Reporters for The New York Post countered claims of increased security on Tuesday, when they reportedly rode more than a dozen stops along the same line where Zarutska was murdered. They saw no security presence on board the trains, The Post reported, and saw a handful of guards on the platform at a couple of stops.
During a presentation to Charlotte City Council late last month, Interim CATS CEO Brent Cagle said it would be “impossible” to check every passenger ticket on every vehicle.
Security is not stationed on every vehicle at all hours of the day.
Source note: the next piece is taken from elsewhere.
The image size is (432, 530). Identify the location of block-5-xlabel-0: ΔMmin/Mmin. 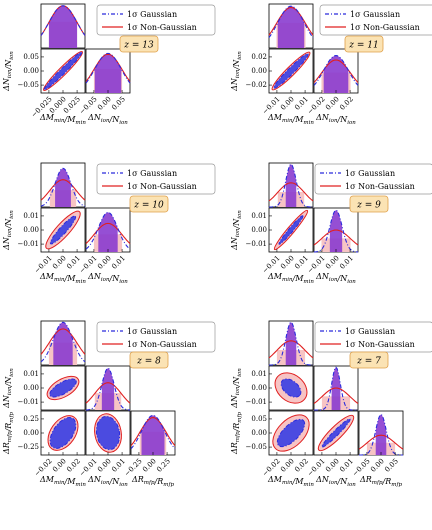
(62, 482).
The goal isn’t 100% ticket validation, but to check “much more often” so passengers evade fees less often, Cagle said.
McCrory and Tober agreed it is not feasible to check every ticket.
But Tober says Zarutska’s death is less the fault of CATS fare enforcement than of the courts that let the suspect walk free despite an extensive record of mental health challenges and criminal charges, including charges for robbery with a dangerous weapon and communicating threats.
“I don’t know that CATS having a police officer or some kind of security person on that train would have stopped him, and he could’ve done it even if he had bought a ticket,” Tober said. “It’s awful, but there’s a societal issue that overrides this.”
How other cities are addressing transit safety
The U.S. Department of Transportation reported the rate of crimes against Charlotte transit riders was three times the national average, and the rate of assault on CATS transit workers jumped to five times the national average this year.
A CATS official said employees are looking at those numbers now but could not immediately verify their accuracy.
The American Public Transportation Association, a nonprofit international organization with 1,600 members, said CATS’ security practices are consistent with transit systems of comparable size.
More people experiencing homelessness began using public transit across the nation during the pandemic, according to the association. Many had mental health or substance abuse issues.
“Notwithstanding these challenges, overall crime levels on the system remain low, and the recent incident appears to represent the first homicide on the CATS light rail network,” the transportation association said in a statement. “Nevertheless, it is recognized that isolated acts of violence, however uncommon, can heighten perceptions of vulnerability among transit passengers.”
Other U.S. cities have been addressing rising crime and other issues on public transit affecting perceived safety.
“After COVID, transit agencies stopped checking fares for years, and it really disrupted the habits of people and sense of security,” said Lindeke, a lecturer in urban studies at the University of Minnesota’s Department of Geography, Environment and Society.
Minnesota included the Transit Rider Investment Program in the state’s 2023 transportation bill as part of a $72 billion budget deal. The funding allows the city transit to hire TRIP agents, rather than police, to check fares and enforce codes of conduct. They also help connect people experiencing homelessness and addiction with social services agencies.
“That’s been making slow progress at decreasing the amount of public safety problems and quality of life concerns here on the system,” Lindeke said. “The fare checking structure is something you see around the world.”
Another issue transit agencies are facing is labor shortages.
“So even if you had the money to pay for extra security, it’s hard to (hire staff),” Lindeke said.